To handle the anticipated interest, Christie’s has opened the complete breadth of its Rockefeller Center gallery space for a museum-quality public exhibition, set for December 3 through 12. Viewers can get an up-close look at the more famous jewels to be auctioned at the December 13 Evening Sale of 80 important pieces, most notably a platinum ring featuring the 33.19-carat Asscher-cut Elizabeth Taylor diamond (formerly known as the Krupp), purchased for Taylor by then-husband Richard Burton for $300,000 in 1968; among all the jewels in her collection, Taylor favored this ring most, calling it “my baby.”
Sharing the spotlight will be the circa-1880 tiara of diamonds set in platinum and gold given to Taylor by her third husband, film producer Mike Todd, in 1957, and which she wore that same year to the Academy Awards when Todd’s film, Around the World in 80 Days, was nominated for and ultimately won Best Picture.

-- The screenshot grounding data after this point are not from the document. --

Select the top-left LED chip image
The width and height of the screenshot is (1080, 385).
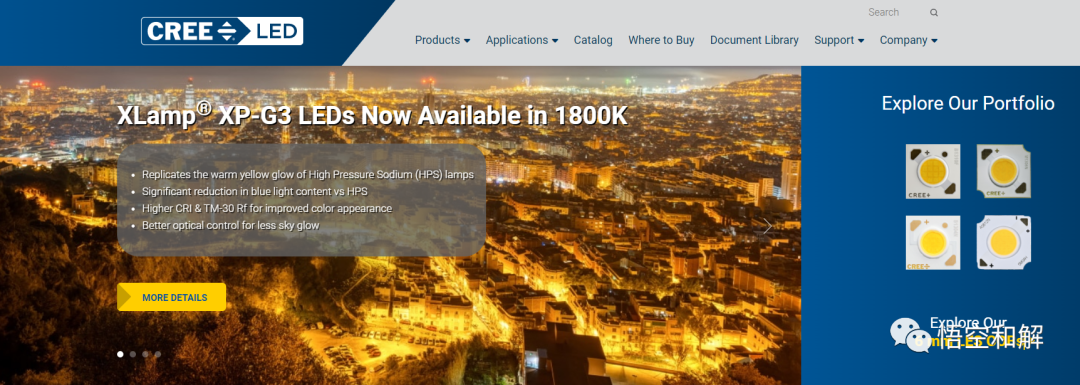pyautogui.click(x=933, y=171)
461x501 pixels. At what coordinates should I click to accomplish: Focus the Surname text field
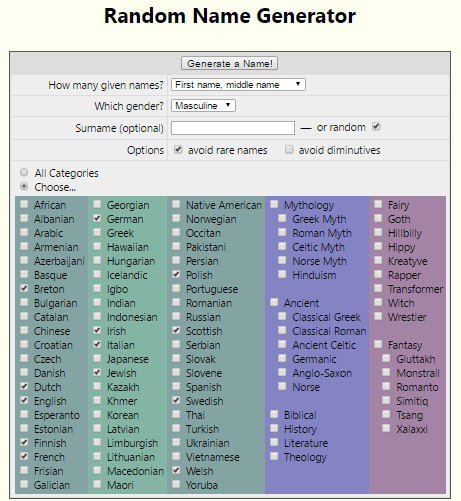233,128
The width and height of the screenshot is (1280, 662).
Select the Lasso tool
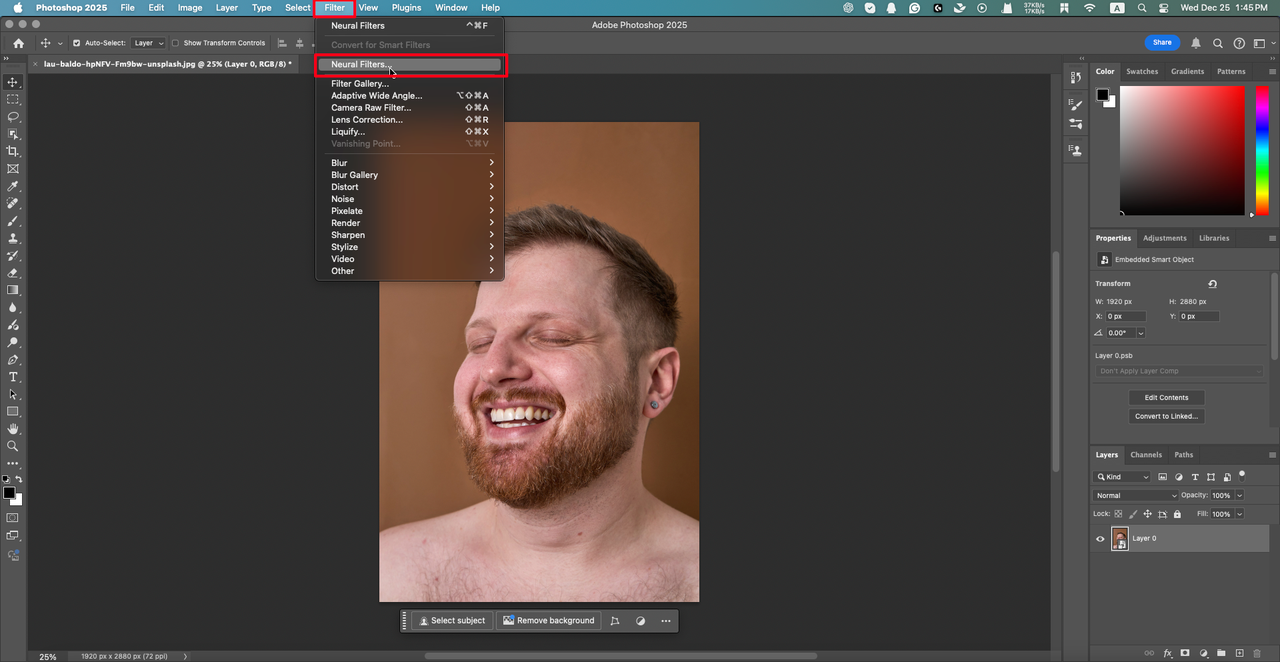point(13,117)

The jewels given to Taylor by Burton and Todd, whom she referred to as “the two great loves of my life,” are sure to capture the lion’s share of attention, though Kadakia notes that “every single piece you touch comes with an amazing story, whether it’s historical or sentimental.”
The Stories Behind the Baubles
Indeed, Taylor’s collection is notable not merely for its array of large stones, nor for the variety of jewelry designers represented, including Bulgari, Tiffany & Co., Cartier, Van Cleef & Arpels, Schlumberger, and Boucheron. Several pieces also boast a provenance as dazzling as the jewels themselves, including a diamond Prince of Wales brooch that had been owned by the Duchess of Windsor, née Wallis Simpson. Taylor and the duchess were acquaintances and mutual admirers of fine jewelry for many years, and the actress felt a special affinity for the brooch due to Burton’s Welsh heritage. When the duchess’ jewels went up for auction at Sotheby’s in 1987, Taylor was determined to have the brooch, bidding furiously until she captured the piece for $623,333.
But perhaps none of Taylor’s jewels has a more storied past than La Peregrina, an early 16th-century natural pearl that belonged to Spain’s Prince Phillip II, and which subsequently adorned a succession of Spanish queens and members of the Bonaparte family. Burton purchased La Peregrina for Taylor in 1969 for $37,000; soon after, the couple worked with Cartier to design a platinum-set ruby and diamond necklace to highlight the pearl. Kadakia calls the piece “one of the top-five contenders” for high bidding at the December 13 auction, with an estimate ranging from $2 to $3 million. “It’s magical, it’s historical, and above all, it’s rare,” he says.
Plans for handling the Taylor auction, Kadakia notes, were well in the works before the actress’ death on March 23, 2011. In 1998 Christie’s was asked by Taylor to appraise, catalog, and photograph the collection, a project that culminated in the 2002 limited-edition book My Love Affair with Jewelry (Simon & Schuster). The lead curator on the project was François Curiel, now the international director of jewelry and president of Christie’s Asia, who will join Kadakia at the podium on December 13 and 14. “I was with Christie’s in Geneva back then, though we were all involved with the project,” Kadakia remembers. “Miss Taylor also was kind enough at the time to allow us to exhibit highlights of the collection; the lines stretched around the block at Rockefeller Center.”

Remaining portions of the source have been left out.